Nov 8, 2012 at 12:19 PM | Unregistered CommenterAlan the Brit


You may be thinking of Futerra's Rules of the Game (pdf).

Nov 8, 2012 at 12:36 PM | Unregistered CommenterGareth


The judge has the power to just say "reveal the names as your charter requires"

So why doesn't he? He's behaving very oddly, IMO - almost as though he's been nobbled...

Nov 8, 2012 at 1:00 PM | Registered Commenterjamesp

@ rhoda 11:10 and Gareth 12:36

Bingo! They both are references I recall. The time sequence of publication is interesting:
Futerra Rules of the Game 14/10/2005 published by DEFRA
Warm Words 03/08/2006 published by IPPR
Warm Words II 19/09/2007 published by Energy Saving Trust

The BBC meeting was held December 2006, between Warm Words and Warm Words II
Climate Change Act was passed in 2008

I wonder if Gill Ereaut (Principal of Linguistic Landscapes) and /or Nat Segnit (author, scriptwriter and journalist), the authors of Warm Words attended the December meeting? Or Simon Rettalake (Head of Climate Change team at IPPR)?

The quote I was searching for was this recommendation in the paragraph headed Treating climate change as beyond argument:
"Much of the noise in the climate change discourse comes from argument and counter-argument, and it is our recommendation that, at least for popular communications, interested agencies now need to treat the argument as having been won. This means simply behaving as if climate change exists and is real, and that individual actions are effective. This must be done by stepping away from the ‘advocates debate’ described earlier, rather than by stating and re-stating these things as fact. The ‘facts’ need to be treated as being so taken-for-granted that they need not be spoken. The certainty of the Government’s new climate-change slogan – ‘Together this generation will tackle climate change’ (Defra
2006) – gives an example of this approach. It constructs, rather than claims, its own factuality."

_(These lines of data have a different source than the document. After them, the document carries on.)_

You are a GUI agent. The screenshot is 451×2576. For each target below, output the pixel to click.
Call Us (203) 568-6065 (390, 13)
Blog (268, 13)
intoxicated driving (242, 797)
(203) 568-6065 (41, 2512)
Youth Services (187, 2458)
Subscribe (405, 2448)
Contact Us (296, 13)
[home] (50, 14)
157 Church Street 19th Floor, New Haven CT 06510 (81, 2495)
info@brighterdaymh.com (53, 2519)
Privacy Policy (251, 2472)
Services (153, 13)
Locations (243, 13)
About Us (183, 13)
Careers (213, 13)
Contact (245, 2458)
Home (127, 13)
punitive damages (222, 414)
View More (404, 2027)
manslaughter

The earlier Futerra document provides some choice quotes:
"2. Forget the climate change detractors
Those who deny climate change science are irritating, but unimportant. The argument is not about if we should deal with climate change, but how we should deal with climate change."
"We need trusted organisations and individuals that the media can call upon to explain the implications of climate change to the UK public."

Nov 8, 2012 at 1:23 PM | Unregistered Commenteroldtimer

Hilary: thanks for reading the timeline and for the feedback. Stewart Purvis was on good form last night, indeed he and Steve Hewlett put me right on some of the detail as I argued that it had to more than Peter Rippon at fault, even based on our incomplete data. The audio recording is well worth taking in. David Jordan is a key figure. I give timings of some of the crucial moments here.

Nov 8, 2012 at 6:10 PM | Unregistered CommenterRichard Drake

jamesp: I quite agree with you about the judge. Have we got any legal eagles lurking who could comment here on the judge's comments. They ought to be challengeable as misdirection or something, oughtn't they, but then I'm no expert.